> [Exercise description] How many lines in the items below contain the string "width"? Case counts. Reply with the number alone.

> [Material for this task]
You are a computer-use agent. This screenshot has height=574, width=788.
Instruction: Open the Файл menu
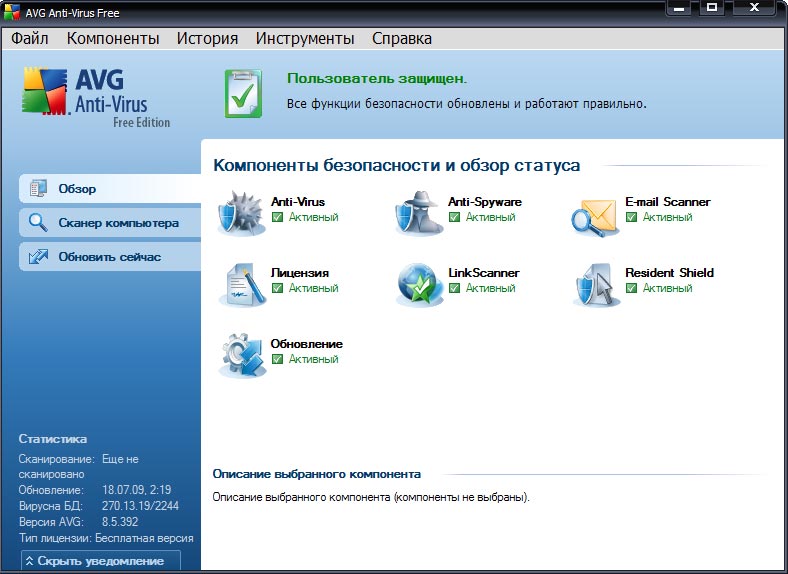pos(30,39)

---

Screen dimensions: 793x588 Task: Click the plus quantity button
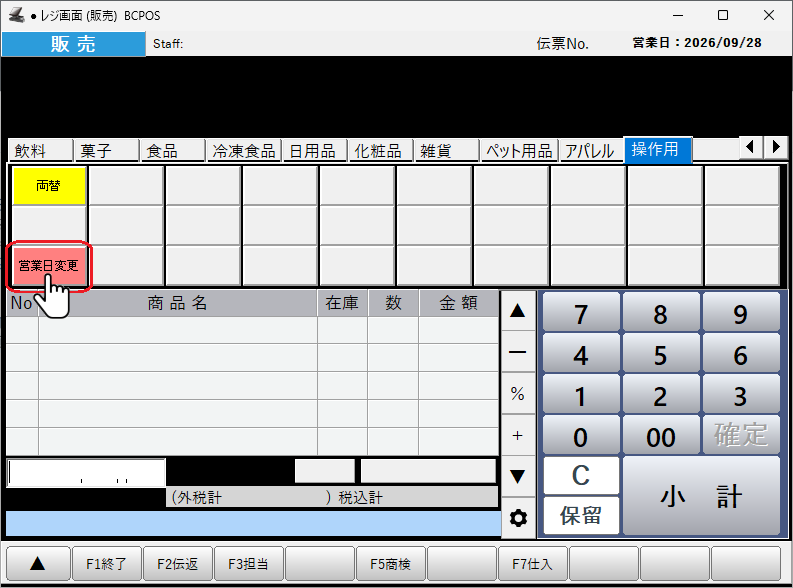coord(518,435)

> [Solution below] 1